O órgão ambiental competente apreendeu o caminhão de Maria, que estava transportando madeira sem a licença ambiental e os demais documentos obrigatórios. Inconformada, Maria ajuizou ação judicial pleiteando a liberação do veículo. No caso em tela, o magistrado deverá decidir, observando a jurisprudência do Superior Tribunal de Justiça no sentido de que Maria
- A)não possui direito subjetivo de ser nomeada fiel depositária do bem, e a Administração Pública não pode nomeá-la, ainda que entenda oportuno e conveniente.
Errada. Não há direito subjetivo, mas a Administração pode nomear se for adequado.
- B)possui direito subjetivo de ser nomeada fiel depositária do bem, desde que apresente caução no valor de mercado do veículo.
Errada. Não existe direito subjetivo condicionado apenas a caução.

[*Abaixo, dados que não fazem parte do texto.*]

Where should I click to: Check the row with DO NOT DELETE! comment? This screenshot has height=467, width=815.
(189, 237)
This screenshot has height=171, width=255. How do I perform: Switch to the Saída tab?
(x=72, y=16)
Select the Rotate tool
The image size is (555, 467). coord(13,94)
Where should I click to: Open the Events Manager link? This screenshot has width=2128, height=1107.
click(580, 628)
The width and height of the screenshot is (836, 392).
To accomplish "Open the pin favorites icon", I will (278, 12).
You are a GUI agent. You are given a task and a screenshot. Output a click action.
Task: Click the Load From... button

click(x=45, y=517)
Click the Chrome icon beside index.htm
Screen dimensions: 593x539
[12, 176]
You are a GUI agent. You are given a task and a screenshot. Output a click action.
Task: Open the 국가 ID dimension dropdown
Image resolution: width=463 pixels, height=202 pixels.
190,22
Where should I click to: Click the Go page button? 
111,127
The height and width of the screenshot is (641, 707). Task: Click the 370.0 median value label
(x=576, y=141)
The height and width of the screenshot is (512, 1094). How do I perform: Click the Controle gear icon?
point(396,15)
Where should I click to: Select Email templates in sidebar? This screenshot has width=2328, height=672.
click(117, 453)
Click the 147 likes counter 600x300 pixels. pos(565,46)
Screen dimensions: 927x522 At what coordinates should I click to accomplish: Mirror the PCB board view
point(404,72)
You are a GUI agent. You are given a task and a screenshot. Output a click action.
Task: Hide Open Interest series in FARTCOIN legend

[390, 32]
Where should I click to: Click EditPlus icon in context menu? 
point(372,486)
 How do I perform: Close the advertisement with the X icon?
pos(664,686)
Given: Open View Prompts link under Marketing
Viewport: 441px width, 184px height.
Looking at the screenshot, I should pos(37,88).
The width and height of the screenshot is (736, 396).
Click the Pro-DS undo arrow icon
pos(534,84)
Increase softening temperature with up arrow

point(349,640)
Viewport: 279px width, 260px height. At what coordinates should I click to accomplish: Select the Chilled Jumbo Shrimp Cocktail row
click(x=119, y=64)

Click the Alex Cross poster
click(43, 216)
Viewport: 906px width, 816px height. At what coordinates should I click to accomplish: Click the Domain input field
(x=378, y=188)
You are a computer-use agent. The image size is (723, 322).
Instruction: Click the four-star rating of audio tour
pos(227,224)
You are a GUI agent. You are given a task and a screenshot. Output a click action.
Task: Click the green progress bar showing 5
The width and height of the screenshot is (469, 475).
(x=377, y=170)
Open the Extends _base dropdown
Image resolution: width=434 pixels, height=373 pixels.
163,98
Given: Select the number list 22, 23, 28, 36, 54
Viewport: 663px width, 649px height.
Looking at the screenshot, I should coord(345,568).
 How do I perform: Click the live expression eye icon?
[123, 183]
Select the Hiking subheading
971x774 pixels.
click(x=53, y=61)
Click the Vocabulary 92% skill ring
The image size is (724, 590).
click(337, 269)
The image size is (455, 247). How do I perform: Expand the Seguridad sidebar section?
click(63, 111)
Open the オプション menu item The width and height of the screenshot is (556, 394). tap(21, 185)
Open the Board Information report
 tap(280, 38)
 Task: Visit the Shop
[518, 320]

- C)pode de ser nomeada fiel depositária do bem, conforme critério discricionário da Administração Pública, desde que apresente caução no valor do dano ambiental.
Errada. A caução no valor do dano não é o critério central indicado pela jurisprudência.
- D)não pode ser nomeada fiel depositária do bem, diante de expressa vedação legal, sendo o bem restituído apenas após o término do processo administrativo e caso não seja decreta a perda do bem.
Errada. Não há vedação absoluta à nomeação como fiel depositária.
- E)não titulariza direito público subjetivo de ser nomeada fiel depositária do bem, mas a Administração Pública pode, discricionariamente, nomeá-la, desde que a posse do bem não traga risco de utilização em novas infrações.
Correta. A nomeação é discricionária e depende de não haver risco de nova infração.
Gabarito: E
Na apreensão ambiental de veículo usado em infração, o proprietário não tem direito subjetivo a ser nomeado fiel depositário. A Administração pode avaliar, discricionariamente, a conveniência da nomeação, desde que a posse do bem não facilite novas infrações. O ponto central é que a restituição ou depósito não é automática.